The general anti-war and anti-imperialist themes as well as the deconstruction of the military action hero that simply charges guns blazing are definitely well done. While I don't think their metafictional message is quite as refined and well directed, it was sure impactful regardless.

[–] TwilightVulpine@kbin.social 10 points 1 year ago (1 children)

Games in crowdfunding tend to undershoot the actual development costs as a goal and often end up needing extra funding from investors and publishers, I hope they keep exceeding their goal so that they have as much as they actually need.

[–] TwilightVulpine@kbin.social 2 points 1 year ago

It will be Super Green!

[–] TwilightVulpine@kbin.social 4 points 1 year ago* (last edited 1 year ago) (2 children)

SPOILERS, since there are people who haven't played it yet in this thread.

It seems relevant to consider that Konrad, which is the creator stand-in, is ultimately dead, and Walker, the player, is hallucinating an argument with him, where Walker must admit that he was responsible for everything that transpired.
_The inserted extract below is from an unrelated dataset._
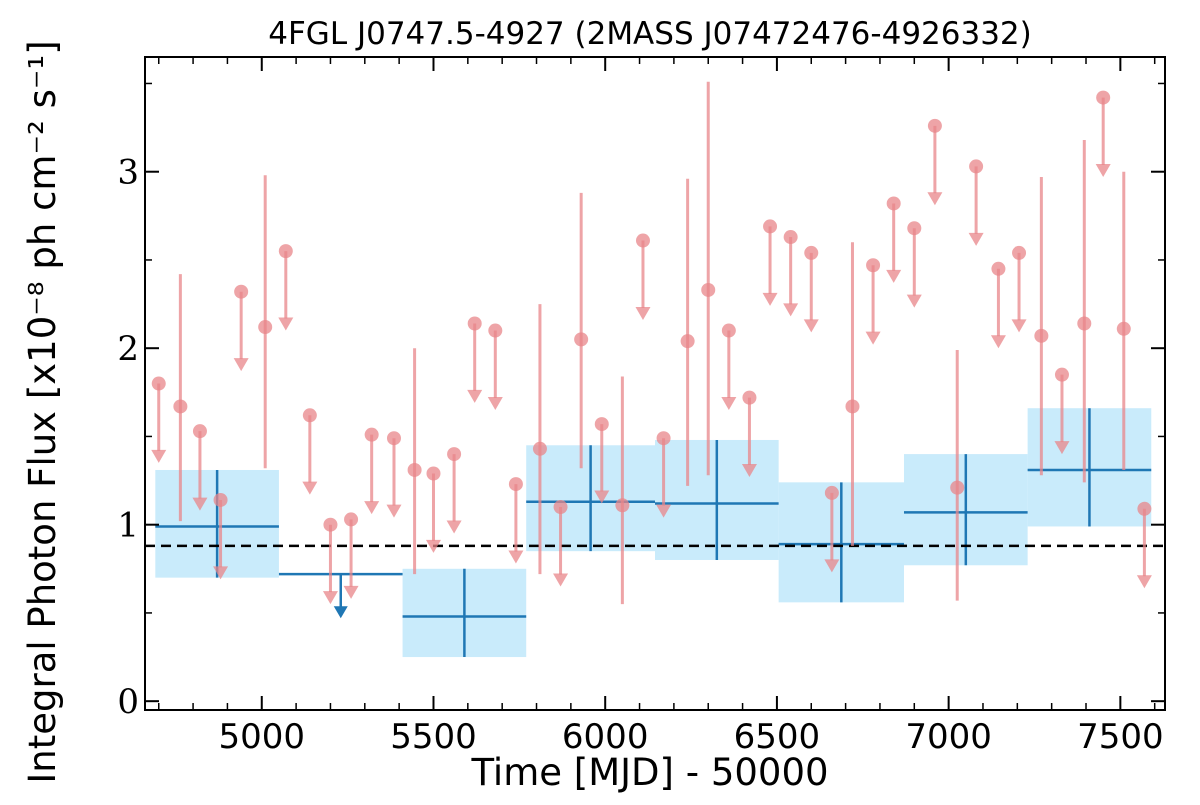  What do you see at coordinates (606, 737) in the screenshot?
I see `x-tick-label-2: 6000` at bounding box center [606, 737].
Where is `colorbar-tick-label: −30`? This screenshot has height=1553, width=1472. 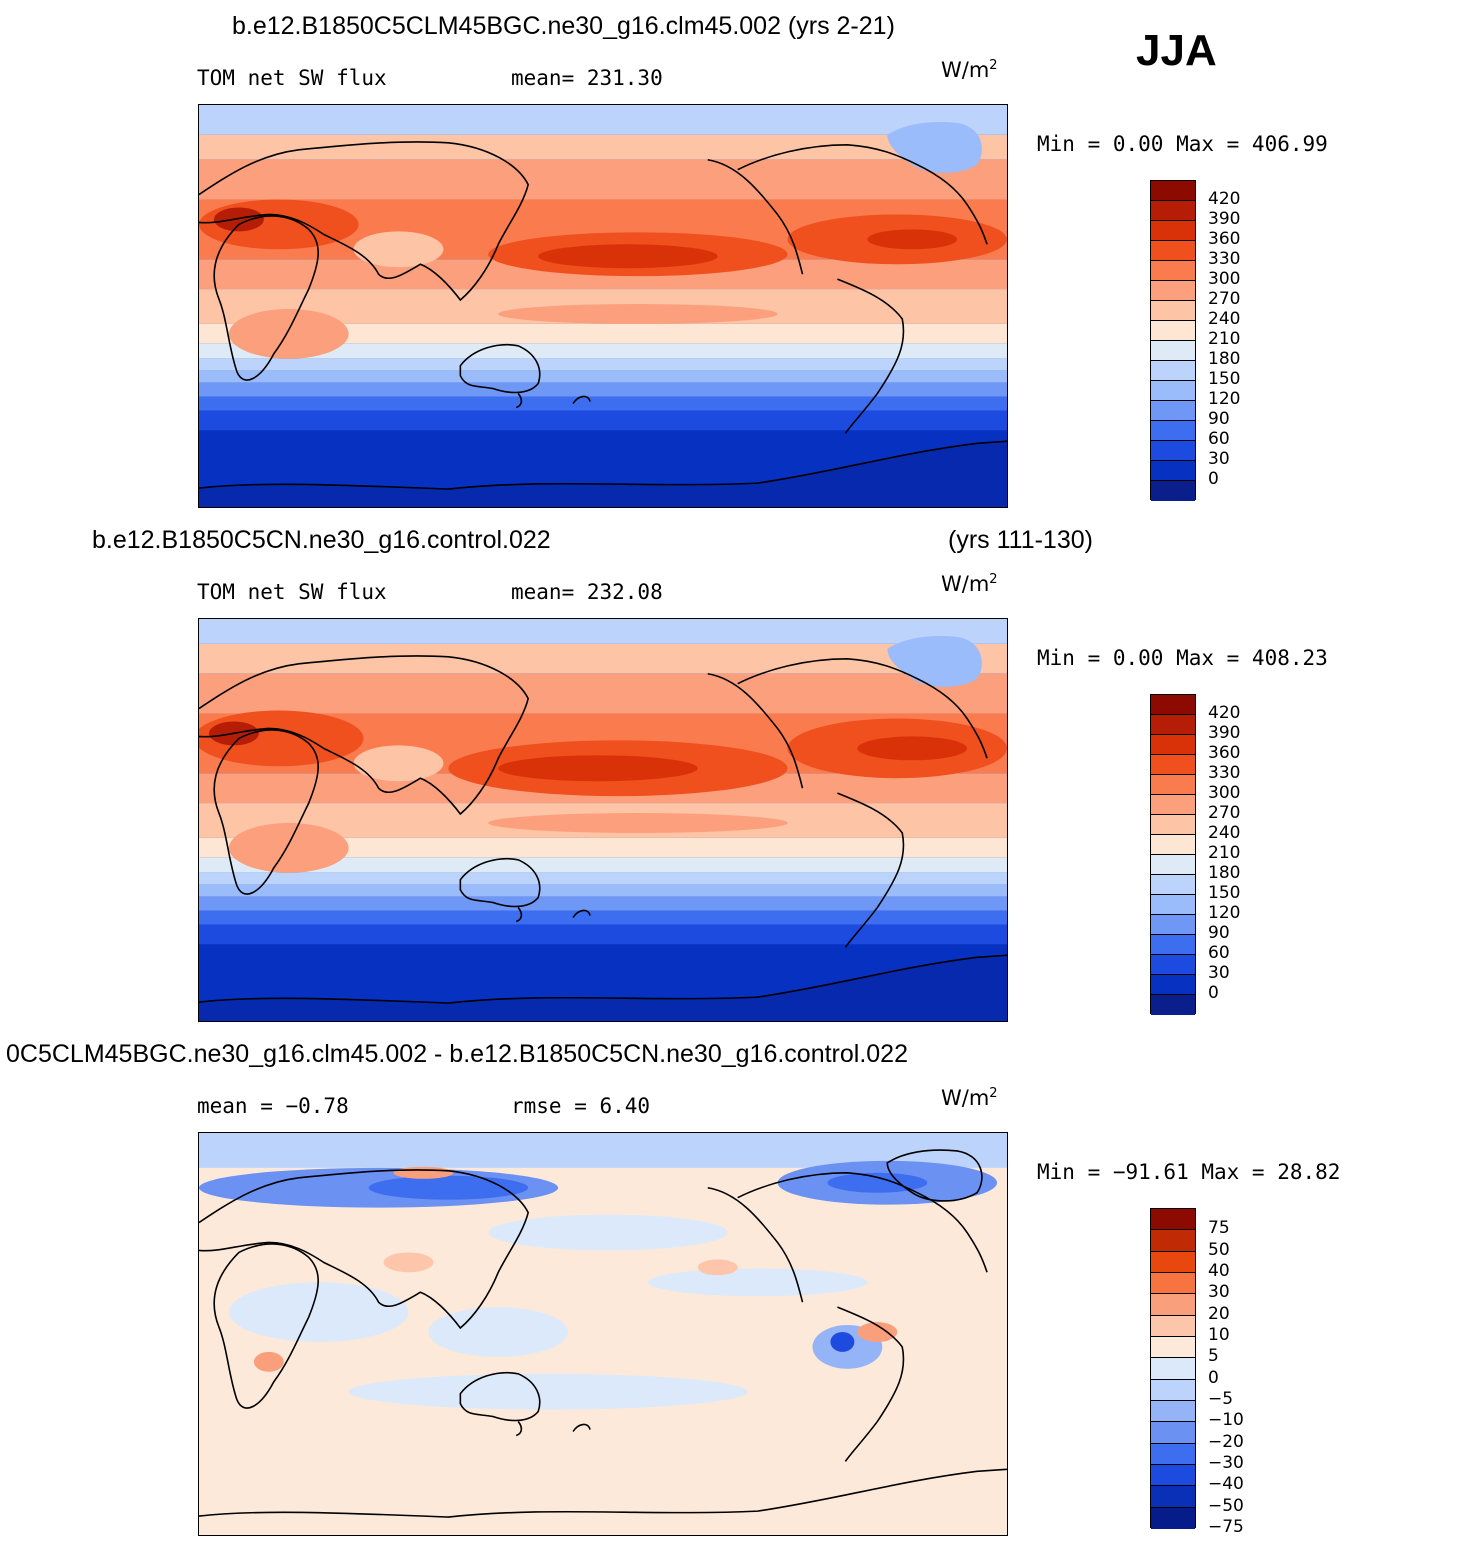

The ultimate conclusion of the game is the developer is basically saying "you did all this yourself, I'm not even here". While the shock of internalizing all that transpired and the player's role in it might shock some people into looking at these games beyond just the action and thrills, what it doesn't do is to guide them to question the premises, framing and conclusions of a game like this. The truth is that the players only have done that which the developers have enabled them to do, and this is especially important to consider when it comes to games that do try to make the player feel heroic for war crimes and historical revisionism. The creators are alive and present,

I definitely can't equate "Do you feel like a hero?" with being mindful about entertainment, especially not in its harsher version "You are here because you wanted to be something you are not". Unlike the video, I don't think we can gloss over that in the same scene the player is told "None of this would have happened if you just stopped". Applied broadly, it seems like what the studio suggests, is that people stop engaging with war shooters entirely. That indulging in this military fantasy at all is inherently reprehensible. That, like Walker, seeking someone to blame for the moral failings of such a story is an excuse to protect your own ego.

But usually, there are people who are responsible for the moral failings of military propaganda.